START

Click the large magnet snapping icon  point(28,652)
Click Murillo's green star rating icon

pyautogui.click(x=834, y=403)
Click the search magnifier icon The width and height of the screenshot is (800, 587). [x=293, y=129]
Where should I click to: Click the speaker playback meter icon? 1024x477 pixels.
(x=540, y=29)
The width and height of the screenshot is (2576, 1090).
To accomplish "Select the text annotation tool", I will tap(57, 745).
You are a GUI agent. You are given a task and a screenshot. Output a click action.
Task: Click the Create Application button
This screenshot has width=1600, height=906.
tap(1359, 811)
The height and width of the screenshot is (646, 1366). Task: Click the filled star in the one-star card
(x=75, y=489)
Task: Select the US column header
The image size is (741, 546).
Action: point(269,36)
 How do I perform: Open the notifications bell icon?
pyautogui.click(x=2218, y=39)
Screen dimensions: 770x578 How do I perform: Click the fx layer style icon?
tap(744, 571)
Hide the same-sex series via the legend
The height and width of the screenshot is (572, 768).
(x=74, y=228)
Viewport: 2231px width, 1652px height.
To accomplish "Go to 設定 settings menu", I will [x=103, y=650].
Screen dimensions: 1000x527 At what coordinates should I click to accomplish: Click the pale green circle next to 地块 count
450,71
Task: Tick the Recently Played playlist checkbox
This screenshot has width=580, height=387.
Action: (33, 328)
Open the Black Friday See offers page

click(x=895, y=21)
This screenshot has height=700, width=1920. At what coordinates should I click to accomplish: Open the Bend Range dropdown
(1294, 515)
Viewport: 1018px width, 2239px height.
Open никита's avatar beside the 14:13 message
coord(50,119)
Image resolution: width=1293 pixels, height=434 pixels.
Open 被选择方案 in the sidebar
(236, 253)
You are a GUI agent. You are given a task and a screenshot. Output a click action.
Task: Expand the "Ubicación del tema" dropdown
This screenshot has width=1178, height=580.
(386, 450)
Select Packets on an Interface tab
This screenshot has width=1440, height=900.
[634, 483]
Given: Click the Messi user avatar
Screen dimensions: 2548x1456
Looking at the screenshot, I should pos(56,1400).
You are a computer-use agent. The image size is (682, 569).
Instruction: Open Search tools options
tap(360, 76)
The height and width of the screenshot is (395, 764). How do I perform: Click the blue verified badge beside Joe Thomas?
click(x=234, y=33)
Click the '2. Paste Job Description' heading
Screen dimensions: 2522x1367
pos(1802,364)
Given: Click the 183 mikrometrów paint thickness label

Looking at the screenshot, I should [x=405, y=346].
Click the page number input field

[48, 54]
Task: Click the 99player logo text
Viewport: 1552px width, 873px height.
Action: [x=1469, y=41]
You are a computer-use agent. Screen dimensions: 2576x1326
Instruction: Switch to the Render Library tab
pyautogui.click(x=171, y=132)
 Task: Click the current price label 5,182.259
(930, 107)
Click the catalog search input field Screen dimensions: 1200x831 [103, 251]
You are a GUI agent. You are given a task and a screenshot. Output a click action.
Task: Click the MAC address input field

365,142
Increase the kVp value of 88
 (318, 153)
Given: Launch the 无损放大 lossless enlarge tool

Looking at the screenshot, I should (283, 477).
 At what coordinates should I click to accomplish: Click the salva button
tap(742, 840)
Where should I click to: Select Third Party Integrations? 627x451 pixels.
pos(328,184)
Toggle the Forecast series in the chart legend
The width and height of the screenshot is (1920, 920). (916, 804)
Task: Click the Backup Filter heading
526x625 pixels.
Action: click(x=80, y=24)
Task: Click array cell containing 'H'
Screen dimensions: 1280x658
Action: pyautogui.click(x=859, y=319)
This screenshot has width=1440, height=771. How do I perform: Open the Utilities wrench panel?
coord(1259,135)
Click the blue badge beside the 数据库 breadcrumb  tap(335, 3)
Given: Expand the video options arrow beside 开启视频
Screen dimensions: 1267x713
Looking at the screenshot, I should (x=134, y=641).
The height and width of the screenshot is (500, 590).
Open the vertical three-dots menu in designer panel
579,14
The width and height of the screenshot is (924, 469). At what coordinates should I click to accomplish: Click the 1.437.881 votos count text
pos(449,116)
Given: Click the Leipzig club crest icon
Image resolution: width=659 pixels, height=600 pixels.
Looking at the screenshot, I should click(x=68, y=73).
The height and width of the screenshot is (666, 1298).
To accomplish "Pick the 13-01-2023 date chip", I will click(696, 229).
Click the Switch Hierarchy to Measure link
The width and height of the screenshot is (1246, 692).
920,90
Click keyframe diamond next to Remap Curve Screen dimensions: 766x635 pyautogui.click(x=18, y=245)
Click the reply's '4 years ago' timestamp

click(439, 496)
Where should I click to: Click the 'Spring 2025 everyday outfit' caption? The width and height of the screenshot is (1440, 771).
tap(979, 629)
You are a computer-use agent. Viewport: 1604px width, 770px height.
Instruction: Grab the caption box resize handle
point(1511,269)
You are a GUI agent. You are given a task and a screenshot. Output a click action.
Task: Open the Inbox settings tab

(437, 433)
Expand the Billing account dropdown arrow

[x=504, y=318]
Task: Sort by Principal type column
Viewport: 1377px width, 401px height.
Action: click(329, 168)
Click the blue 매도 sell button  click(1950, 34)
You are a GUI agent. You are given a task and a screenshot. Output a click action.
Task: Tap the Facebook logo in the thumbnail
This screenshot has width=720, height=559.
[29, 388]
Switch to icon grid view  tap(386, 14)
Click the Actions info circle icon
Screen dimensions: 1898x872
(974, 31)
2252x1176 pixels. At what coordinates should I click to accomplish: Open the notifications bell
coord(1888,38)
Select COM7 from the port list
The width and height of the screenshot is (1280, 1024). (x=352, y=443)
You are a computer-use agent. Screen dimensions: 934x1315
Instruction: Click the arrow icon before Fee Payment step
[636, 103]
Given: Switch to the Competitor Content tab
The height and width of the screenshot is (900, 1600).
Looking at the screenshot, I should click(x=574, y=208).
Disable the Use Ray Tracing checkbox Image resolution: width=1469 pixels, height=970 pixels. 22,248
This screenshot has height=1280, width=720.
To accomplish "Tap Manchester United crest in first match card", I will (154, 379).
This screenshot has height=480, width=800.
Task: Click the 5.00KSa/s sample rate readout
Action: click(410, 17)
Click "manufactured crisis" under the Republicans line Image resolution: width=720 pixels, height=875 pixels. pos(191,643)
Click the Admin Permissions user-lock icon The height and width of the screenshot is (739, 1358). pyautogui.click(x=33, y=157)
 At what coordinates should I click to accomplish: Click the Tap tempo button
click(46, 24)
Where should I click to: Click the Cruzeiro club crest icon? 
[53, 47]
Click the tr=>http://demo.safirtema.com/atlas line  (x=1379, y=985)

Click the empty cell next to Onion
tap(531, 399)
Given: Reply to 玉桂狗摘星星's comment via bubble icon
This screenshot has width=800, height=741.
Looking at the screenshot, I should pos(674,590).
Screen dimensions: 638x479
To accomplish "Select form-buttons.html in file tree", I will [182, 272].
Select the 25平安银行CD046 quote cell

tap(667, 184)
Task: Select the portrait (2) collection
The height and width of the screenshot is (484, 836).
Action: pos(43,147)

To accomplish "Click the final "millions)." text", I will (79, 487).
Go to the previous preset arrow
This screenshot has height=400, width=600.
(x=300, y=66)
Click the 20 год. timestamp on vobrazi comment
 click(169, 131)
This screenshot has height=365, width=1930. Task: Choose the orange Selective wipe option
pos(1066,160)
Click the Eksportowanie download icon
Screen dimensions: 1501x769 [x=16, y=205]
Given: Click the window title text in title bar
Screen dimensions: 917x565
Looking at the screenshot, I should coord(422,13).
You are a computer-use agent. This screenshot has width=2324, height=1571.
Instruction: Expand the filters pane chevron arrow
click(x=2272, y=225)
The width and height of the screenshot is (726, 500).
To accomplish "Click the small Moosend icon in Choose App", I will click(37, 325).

END

• _Your instructions_: Can you retype all of the rows above word for word, without changing anything?

• _Written answer_:
Click the large magnet snapping icon  point(28,652)
Click Murillo's green star rating icon

pyautogui.click(x=834, y=403)
Click the search magnifier icon The width and height of the screenshot is (800, 587). [x=293, y=129]
Where should I click to: Click the speaker playback meter icon? 1024x477 pixels.
(x=540, y=29)
The width and height of the screenshot is (2576, 1090).
To accomplish "Select the text annotation tool", I will tap(57, 745).
You are a GUI agent. You are given a task and a screenshot. Output a click action.
Task: Click the Create Application button
This screenshot has width=1600, height=906.
tap(1359, 811)
The height and width of the screenshot is (646, 1366). Task: Click the filled star in the one-star card
(x=75, y=489)
Task: Select the US column header
The image size is (741, 546).
Action: point(269,36)
 How do I perform: Open the notifications bell icon?
pyautogui.click(x=2218, y=39)
Screen dimensions: 770x578 How do I perform: Click the fx layer style icon?
tap(744, 571)
Hide the same-sex series via the legend
The height and width of the screenshot is (572, 768).
(x=74, y=228)
Viewport: 2231px width, 1652px height.
To accomplish "Go to 設定 settings menu", I will [x=103, y=650].
Screen dimensions: 1000x527 At what coordinates should I click to accomplish: Click the pale green circle next to 地块 count
450,71
Task: Tick the Recently Played playlist checkbox
This screenshot has width=580, height=387.
Action: (33, 328)
Open the Black Friday See offers page

click(x=895, y=21)
This screenshot has height=700, width=1920. At what coordinates should I click to accomplish: Open the Bend Range dropdown
(1294, 515)
Viewport: 1018px width, 2239px height.
Open никита's avatar beside the 14:13 message
coord(50,119)
Image resolution: width=1293 pixels, height=434 pixels.
Open 被选择方案 in the sidebar
(236, 253)
You are a GUI agent. You are given a task and a screenshot. Output a click action.
Task: Expand the "Ubicación del tema" dropdown
This screenshot has width=1178, height=580.
(386, 450)
Select Packets on an Interface tab
This screenshot has width=1440, height=900.
[634, 483]
Given: Click the Messi user avatar
Screen dimensions: 2548x1456
Looking at the screenshot, I should pos(56,1400).
You are a computer-use agent. The image size is (682, 569).
Instruction: Open Search tools options
tap(360, 76)
The height and width of the screenshot is (395, 764). How do I perform: Click the blue verified badge beside Joe Thomas?
click(x=234, y=33)
Click the '2. Paste Job Description' heading
Screen dimensions: 2522x1367
pos(1802,364)
Given: Click the 183 mikrometrów paint thickness label

Looking at the screenshot, I should [x=405, y=346].
Click the page number input field

[48, 54]
Task: Click the 99player logo text
Viewport: 1552px width, 873px height.
Action: [x=1469, y=41]
You are a computer-use agent. Screen dimensions: 2576x1326
Instruction: Switch to the Render Library tab
pyautogui.click(x=171, y=132)
 Task: Click the current price label 5,182.259
(930, 107)
Click the catalog search input field Screen dimensions: 1200x831 [103, 251]
You are a GUI agent. You are given a task and a screenshot. Output a click action.
Task: Click the MAC address input field

365,142
Increase the kVp value of 88
 (318, 153)
Given: Launch the 无损放大 lossless enlarge tool

Looking at the screenshot, I should (283, 477).
 At what coordinates should I click to accomplish: Click the salva button
tap(742, 840)
Where should I click to: Select Third Party Integrations? 627x451 pixels.
pos(328,184)
Toggle the Forecast series in the chart legend
The width and height of the screenshot is (1920, 920). (916, 804)
Task: Click the Backup Filter heading
526x625 pixels.
Action: click(x=80, y=24)
Task: Click array cell containing 'H'
Screen dimensions: 1280x658
Action: pyautogui.click(x=859, y=319)
This screenshot has width=1440, height=771. How do I perform: Open the Utilities wrench panel?
coord(1259,135)
Click the blue badge beside the 数据库 breadcrumb  tap(335, 3)
Given: Expand the video options arrow beside 开启视频
Screen dimensions: 1267x713
Looking at the screenshot, I should (x=134, y=641).
The height and width of the screenshot is (500, 590).
Open the vertical three-dots menu in designer panel
579,14
The width and height of the screenshot is (924, 469). At what coordinates should I click to accomplish: Click the 1.437.881 votos count text
pos(449,116)
Given: Click the Leipzig club crest icon
Image resolution: width=659 pixels, height=600 pixels.
Looking at the screenshot, I should click(x=68, y=73).
The height and width of the screenshot is (666, 1298).
To accomplish "Pick the 13-01-2023 date chip", I will click(696, 229).
Click the Switch Hierarchy to Measure link
The width and height of the screenshot is (1246, 692).
920,90
Click keyframe diamond next to Remap Curve Screen dimensions: 766x635 pyautogui.click(x=18, y=245)
Click the reply's '4 years ago' timestamp

click(439, 496)
Where should I click to: Click the 'Spring 2025 everyday outfit' caption? The width and height of the screenshot is (1440, 771).
tap(979, 629)
You are a computer-use agent. Viewport: 1604px width, 770px height.
Instruction: Grab the caption box resize handle
point(1511,269)
You are a GUI agent. You are given a task and a screenshot. Output a click action.
Task: Open the Inbox settings tab

(437, 433)
Expand the Billing account dropdown arrow

[x=504, y=318]
Task: Sort by Principal type column
Viewport: 1377px width, 401px height.
Action: click(329, 168)
Click the blue 매도 sell button  click(1950, 34)
You are a GUI agent. You are given a task and a screenshot. Output a click action.
Task: Tap the Facebook logo in the thumbnail
This screenshot has width=720, height=559.
[29, 388]
Switch to icon grid view  tap(386, 14)
Click the Actions info circle icon
Screen dimensions: 1898x872
(974, 31)
2252x1176 pixels. At what coordinates should I click to accomplish: Open the notifications bell
coord(1888,38)
Select COM7 from the port list
The width and height of the screenshot is (1280, 1024). (x=352, y=443)
You are a computer-use agent. Screen dimensions: 934x1315
Instruction: Click the arrow icon before Fee Payment step
[636, 103]
Given: Switch to the Competitor Content tab
The height and width of the screenshot is (900, 1600).
Looking at the screenshot, I should click(x=574, y=208).
Disable the Use Ray Tracing checkbox Image resolution: width=1469 pixels, height=970 pixels. 22,248
This screenshot has height=1280, width=720.
To accomplish "Tap Manchester United crest in first match card", I will (154, 379).
This screenshot has height=480, width=800.
Task: Click the 5.00KSa/s sample rate readout
Action: click(410, 17)
Click "manufactured crisis" under the Republicans line Image resolution: width=720 pixels, height=875 pixels. pos(191,643)
Click the Admin Permissions user-lock icon The height and width of the screenshot is (739, 1358). pyautogui.click(x=33, y=157)
 At what coordinates should I click to accomplish: Click the Tap tempo button
click(46, 24)
Where should I click to: Click the Cruzeiro club crest icon? 
[53, 47]
Click the tr=>http://demo.safirtema.com/atlas line  (x=1379, y=985)

Click the empty cell next to Onion
tap(531, 399)
Given: Reply to 玉桂狗摘星星's comment via bubble icon
This screenshot has width=800, height=741.
Looking at the screenshot, I should pos(674,590).
Screen dimensions: 638x479
To accomplish "Select form-buttons.html in file tree", I will [182, 272].
Select the 25平安银行CD046 quote cell

tap(667, 184)
Task: Select the portrait (2) collection
The height and width of the screenshot is (484, 836).
Action: pos(43,147)

To accomplish "Click the final "millions)." text", I will (79, 487).
Go to the previous preset arrow
This screenshot has height=400, width=600.
(x=300, y=66)
Click the 20 год. timestamp on vobrazi comment
 click(169, 131)
This screenshot has height=365, width=1930. Task: Choose the orange Selective wipe option
pos(1066,160)
Click the Eksportowanie download icon
Screen dimensions: 1501x769 [x=16, y=205]
Given: Click the window title text in title bar
Screen dimensions: 917x565
Looking at the screenshot, I should coord(422,13).
You are a computer-use agent. This screenshot has width=2324, height=1571.
Instruction: Expand the filters pane chevron arrow
click(x=2272, y=225)
The width and height of the screenshot is (726, 500).
To accomplish "Click the small Moosend icon in Choose App", I will click(37, 325).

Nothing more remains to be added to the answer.